[Source data]
--------------------------------------------------

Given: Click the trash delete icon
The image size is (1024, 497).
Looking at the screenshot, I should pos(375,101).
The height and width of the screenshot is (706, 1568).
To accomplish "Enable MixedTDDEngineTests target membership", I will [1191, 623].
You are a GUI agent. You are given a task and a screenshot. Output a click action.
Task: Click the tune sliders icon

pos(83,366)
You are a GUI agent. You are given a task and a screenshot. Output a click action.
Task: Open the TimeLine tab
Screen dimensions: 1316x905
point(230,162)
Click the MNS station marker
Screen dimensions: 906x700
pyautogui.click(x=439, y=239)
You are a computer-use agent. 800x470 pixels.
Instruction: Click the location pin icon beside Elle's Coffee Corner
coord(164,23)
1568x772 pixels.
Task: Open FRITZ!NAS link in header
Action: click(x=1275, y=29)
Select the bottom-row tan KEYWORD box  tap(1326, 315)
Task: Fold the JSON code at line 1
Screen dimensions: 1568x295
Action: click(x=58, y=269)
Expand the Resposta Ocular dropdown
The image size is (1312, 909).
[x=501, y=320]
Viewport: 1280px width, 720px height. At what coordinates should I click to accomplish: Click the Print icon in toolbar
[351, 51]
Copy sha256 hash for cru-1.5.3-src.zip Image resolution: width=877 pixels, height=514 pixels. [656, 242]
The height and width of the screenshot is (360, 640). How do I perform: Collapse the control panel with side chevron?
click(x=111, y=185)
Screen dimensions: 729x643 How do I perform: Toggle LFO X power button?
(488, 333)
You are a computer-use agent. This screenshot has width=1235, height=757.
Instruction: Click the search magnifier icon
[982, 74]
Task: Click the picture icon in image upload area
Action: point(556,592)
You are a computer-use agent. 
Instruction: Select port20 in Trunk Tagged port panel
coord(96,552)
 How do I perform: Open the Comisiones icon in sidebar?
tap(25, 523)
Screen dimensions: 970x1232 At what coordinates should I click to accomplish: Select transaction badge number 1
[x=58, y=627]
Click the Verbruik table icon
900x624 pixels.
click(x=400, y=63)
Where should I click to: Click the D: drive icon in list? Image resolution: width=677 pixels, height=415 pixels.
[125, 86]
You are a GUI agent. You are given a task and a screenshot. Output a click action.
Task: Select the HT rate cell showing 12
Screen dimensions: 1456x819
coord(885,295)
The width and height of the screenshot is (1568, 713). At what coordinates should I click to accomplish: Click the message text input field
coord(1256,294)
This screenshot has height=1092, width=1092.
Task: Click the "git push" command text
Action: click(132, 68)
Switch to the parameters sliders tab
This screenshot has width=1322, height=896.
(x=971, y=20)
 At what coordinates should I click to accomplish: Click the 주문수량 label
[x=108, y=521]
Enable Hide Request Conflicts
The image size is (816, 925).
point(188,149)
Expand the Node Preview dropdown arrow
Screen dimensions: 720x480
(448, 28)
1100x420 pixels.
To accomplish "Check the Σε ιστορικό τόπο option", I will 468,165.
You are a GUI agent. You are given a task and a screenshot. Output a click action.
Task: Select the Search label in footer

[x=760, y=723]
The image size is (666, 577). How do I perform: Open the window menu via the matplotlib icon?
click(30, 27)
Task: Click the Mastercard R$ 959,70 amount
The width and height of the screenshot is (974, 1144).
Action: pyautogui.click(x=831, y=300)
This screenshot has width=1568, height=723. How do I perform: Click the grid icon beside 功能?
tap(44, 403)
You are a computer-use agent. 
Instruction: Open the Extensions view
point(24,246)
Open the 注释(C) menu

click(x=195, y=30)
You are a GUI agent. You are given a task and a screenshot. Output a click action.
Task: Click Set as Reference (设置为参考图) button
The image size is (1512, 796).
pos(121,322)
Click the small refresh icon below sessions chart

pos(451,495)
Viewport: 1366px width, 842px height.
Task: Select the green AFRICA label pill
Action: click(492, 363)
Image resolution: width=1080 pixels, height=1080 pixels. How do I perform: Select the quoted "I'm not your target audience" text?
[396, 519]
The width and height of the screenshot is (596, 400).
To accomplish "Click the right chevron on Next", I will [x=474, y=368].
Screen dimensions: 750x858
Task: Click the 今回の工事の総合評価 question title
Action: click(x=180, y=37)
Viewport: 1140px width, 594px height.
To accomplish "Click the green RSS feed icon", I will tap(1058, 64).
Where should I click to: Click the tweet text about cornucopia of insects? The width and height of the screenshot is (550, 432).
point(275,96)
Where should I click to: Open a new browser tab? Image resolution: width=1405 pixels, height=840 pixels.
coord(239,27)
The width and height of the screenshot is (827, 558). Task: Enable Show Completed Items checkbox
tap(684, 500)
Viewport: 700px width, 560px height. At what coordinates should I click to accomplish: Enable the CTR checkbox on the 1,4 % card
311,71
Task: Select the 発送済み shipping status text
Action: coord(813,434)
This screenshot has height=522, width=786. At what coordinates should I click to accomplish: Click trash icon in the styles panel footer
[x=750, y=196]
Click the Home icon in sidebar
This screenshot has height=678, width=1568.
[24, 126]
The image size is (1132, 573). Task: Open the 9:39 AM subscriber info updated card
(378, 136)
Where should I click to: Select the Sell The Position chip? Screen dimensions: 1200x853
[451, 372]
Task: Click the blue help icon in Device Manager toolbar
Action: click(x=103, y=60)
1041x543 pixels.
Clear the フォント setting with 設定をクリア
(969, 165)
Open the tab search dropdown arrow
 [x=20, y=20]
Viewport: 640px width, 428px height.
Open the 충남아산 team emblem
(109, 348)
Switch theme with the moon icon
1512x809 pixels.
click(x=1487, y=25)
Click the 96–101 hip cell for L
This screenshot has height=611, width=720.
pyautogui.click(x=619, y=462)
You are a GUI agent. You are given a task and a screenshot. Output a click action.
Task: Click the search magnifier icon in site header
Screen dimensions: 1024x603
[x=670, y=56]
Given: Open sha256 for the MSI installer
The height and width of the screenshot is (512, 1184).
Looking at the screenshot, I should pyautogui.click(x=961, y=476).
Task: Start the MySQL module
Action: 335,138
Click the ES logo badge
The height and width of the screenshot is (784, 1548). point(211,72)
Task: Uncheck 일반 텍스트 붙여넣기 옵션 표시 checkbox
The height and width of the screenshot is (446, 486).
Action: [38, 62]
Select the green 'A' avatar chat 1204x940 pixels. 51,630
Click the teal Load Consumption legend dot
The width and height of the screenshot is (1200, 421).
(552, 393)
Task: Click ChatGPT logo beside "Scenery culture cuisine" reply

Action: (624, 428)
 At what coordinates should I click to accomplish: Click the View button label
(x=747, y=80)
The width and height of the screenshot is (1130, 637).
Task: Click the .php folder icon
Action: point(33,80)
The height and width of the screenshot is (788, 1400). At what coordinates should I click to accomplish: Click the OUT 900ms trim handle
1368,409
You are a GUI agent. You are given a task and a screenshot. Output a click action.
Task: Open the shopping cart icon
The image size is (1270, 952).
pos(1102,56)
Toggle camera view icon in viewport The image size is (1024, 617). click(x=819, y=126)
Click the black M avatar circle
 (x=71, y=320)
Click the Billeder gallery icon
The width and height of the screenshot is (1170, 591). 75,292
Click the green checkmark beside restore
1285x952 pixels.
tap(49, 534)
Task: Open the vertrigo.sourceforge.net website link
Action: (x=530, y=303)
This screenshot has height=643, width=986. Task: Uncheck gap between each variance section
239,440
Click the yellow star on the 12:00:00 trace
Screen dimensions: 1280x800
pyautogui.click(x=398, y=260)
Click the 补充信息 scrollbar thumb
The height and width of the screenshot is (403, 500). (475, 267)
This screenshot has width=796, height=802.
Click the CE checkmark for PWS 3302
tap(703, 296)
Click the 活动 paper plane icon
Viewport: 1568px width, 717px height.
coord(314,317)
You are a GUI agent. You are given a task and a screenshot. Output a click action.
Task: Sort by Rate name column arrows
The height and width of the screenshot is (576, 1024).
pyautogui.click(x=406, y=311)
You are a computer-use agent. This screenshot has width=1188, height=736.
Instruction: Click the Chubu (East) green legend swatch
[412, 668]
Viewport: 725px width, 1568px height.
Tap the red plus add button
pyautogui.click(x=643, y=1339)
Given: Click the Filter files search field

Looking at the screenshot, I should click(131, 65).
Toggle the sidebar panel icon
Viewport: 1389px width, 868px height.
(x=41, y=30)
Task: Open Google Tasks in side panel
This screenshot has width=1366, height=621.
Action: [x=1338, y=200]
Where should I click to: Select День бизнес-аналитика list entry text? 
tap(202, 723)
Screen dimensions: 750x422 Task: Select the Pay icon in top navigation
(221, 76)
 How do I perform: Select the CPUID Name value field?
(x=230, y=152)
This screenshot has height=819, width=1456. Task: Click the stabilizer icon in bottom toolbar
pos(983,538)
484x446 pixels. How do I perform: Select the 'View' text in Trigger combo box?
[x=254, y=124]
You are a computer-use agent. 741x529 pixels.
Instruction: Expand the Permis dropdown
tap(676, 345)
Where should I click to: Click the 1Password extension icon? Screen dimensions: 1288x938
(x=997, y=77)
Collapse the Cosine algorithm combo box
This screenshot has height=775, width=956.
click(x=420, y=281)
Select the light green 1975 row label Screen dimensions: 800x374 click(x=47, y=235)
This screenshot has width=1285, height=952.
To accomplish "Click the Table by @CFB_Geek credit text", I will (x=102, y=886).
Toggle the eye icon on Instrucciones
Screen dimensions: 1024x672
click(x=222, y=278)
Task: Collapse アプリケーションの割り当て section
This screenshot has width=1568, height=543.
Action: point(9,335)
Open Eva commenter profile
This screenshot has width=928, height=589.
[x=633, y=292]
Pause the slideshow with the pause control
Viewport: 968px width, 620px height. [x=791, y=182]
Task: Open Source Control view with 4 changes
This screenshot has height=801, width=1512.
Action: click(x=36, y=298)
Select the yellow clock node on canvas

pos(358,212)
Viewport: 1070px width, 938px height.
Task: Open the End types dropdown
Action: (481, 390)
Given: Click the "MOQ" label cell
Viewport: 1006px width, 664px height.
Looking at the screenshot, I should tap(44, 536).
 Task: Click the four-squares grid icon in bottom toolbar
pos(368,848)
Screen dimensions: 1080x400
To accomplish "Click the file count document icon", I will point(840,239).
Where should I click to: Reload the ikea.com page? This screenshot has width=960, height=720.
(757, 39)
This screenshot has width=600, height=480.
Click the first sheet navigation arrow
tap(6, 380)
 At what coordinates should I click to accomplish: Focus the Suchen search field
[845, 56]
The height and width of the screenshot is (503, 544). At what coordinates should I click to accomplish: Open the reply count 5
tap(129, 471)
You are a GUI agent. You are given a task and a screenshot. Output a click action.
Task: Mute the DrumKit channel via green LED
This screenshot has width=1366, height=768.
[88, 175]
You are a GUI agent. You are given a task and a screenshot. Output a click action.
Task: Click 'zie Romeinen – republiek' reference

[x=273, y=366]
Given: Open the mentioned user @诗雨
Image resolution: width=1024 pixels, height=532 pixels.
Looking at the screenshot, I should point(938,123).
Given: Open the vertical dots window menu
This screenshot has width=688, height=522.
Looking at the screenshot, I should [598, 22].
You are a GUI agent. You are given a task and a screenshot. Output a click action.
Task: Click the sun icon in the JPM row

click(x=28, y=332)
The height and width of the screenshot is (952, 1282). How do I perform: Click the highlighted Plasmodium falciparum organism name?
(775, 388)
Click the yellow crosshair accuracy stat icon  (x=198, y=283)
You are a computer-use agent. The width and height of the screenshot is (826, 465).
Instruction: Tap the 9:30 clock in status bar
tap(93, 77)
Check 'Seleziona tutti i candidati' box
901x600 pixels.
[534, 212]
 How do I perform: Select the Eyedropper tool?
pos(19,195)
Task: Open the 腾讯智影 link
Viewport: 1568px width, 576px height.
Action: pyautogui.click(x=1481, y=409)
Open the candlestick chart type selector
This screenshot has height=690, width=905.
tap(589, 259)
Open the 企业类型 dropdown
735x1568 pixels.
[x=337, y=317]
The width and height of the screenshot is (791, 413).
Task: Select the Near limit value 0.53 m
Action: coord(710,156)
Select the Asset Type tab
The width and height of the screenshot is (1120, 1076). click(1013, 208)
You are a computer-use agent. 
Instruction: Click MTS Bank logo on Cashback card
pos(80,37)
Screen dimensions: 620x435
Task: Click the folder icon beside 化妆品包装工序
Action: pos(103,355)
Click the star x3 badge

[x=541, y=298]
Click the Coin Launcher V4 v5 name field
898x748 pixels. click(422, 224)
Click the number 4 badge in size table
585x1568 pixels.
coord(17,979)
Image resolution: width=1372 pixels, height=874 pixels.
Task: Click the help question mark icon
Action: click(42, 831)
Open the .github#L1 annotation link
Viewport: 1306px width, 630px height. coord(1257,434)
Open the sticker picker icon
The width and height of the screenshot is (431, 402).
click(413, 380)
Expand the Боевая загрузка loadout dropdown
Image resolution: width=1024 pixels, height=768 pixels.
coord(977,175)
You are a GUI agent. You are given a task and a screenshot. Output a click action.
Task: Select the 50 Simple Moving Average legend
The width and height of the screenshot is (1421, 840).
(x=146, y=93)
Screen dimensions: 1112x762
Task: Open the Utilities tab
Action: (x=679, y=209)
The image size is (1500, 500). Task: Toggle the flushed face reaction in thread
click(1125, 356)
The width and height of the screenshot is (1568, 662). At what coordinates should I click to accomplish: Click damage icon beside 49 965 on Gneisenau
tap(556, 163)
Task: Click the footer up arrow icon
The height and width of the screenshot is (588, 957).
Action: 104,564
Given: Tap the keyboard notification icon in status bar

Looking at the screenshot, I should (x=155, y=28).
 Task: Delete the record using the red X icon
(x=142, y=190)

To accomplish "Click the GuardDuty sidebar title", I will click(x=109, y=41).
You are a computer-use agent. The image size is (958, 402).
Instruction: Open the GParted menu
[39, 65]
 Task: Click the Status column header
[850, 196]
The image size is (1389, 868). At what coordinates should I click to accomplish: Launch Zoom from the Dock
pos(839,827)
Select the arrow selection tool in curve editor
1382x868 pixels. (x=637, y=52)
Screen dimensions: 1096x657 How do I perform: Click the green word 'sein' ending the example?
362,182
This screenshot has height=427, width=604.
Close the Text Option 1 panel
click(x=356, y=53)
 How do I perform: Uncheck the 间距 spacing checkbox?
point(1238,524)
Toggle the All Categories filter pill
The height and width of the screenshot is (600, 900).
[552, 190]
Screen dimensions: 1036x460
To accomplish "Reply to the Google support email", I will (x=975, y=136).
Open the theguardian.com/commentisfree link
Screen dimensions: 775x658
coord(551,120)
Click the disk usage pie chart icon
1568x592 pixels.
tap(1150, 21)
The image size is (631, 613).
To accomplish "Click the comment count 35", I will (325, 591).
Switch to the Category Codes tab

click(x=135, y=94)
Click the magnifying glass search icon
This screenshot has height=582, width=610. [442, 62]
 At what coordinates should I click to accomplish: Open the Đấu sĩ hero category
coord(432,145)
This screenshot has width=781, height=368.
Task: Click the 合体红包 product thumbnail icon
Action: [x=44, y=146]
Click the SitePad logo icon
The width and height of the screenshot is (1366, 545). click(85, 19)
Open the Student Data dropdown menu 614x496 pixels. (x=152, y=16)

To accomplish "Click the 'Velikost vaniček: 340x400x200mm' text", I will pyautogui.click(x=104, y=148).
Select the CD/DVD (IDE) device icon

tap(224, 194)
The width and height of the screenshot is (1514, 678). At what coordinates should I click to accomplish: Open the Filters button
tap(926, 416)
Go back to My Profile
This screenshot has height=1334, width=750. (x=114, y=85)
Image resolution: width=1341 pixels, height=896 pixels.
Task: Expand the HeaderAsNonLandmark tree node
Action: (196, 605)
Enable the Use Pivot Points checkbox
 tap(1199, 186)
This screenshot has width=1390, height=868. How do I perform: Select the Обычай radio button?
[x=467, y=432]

--------------------------------------------------

- [TASK GOAL] All lines from the start of the entries through the line where "Click the Verbruik table icon" sits should be duplicated exactly, with nothing else in the output.

- [SOLUTION TO THIS PROBLEM]
Given: Click the trash delete icon
The image size is (1024, 497).
Looking at the screenshot, I should pos(375,101).
The height and width of the screenshot is (706, 1568).
To accomplish "Enable MixedTDDEngineTests target membership", I will [1191, 623].
You are a GUI agent. You are given a task and a screenshot. Output a click action.
Task: Click the tune sliders icon

pos(83,366)
You are a GUI agent. You are given a task and a screenshot. Output a click action.
Task: Open the TimeLine tab
Screen dimensions: 1316x905
point(230,162)
Click the MNS station marker
Screen dimensions: 906x700
pyautogui.click(x=439, y=239)
You are a computer-use agent. 800x470 pixels.
Instruction: Click the location pin icon beside Elle's Coffee Corner
coord(164,23)
1568x772 pixels.
Task: Open FRITZ!NAS link in header
Action: click(x=1275, y=29)
Select the bottom-row tan KEYWORD box  tap(1326, 315)
Task: Fold the JSON code at line 1
Screen dimensions: 1568x295
Action: click(x=58, y=269)
Expand the Resposta Ocular dropdown
The image size is (1312, 909).
[x=501, y=320]
Viewport: 1280px width, 720px height. At what coordinates should I click to accomplish: Click the Print icon in toolbar
[351, 51]
Copy sha256 hash for cru-1.5.3-src.zip Image resolution: width=877 pixels, height=514 pixels. [656, 242]
The height and width of the screenshot is (360, 640). How do I perform: Collapse the control panel with side chevron?
click(x=111, y=185)
Screen dimensions: 729x643 How do I perform: Toggle LFO X power button?
(488, 333)
You are a computer-use agent. This screenshot has width=1235, height=757.
Instruction: Click the search magnifier icon
[982, 74]
Task: Click the picture icon in image upload area
Action: point(556,592)
You are a computer-use agent. 
Instruction: Select port20 in Trunk Tagged port panel
coord(96,552)
 How do I perform: Open the Comisiones icon in sidebar?
tap(25, 523)
Screen dimensions: 970x1232 At what coordinates should I click to accomplish: Select transaction badge number 1
[x=58, y=627]
Click the Verbruik table icon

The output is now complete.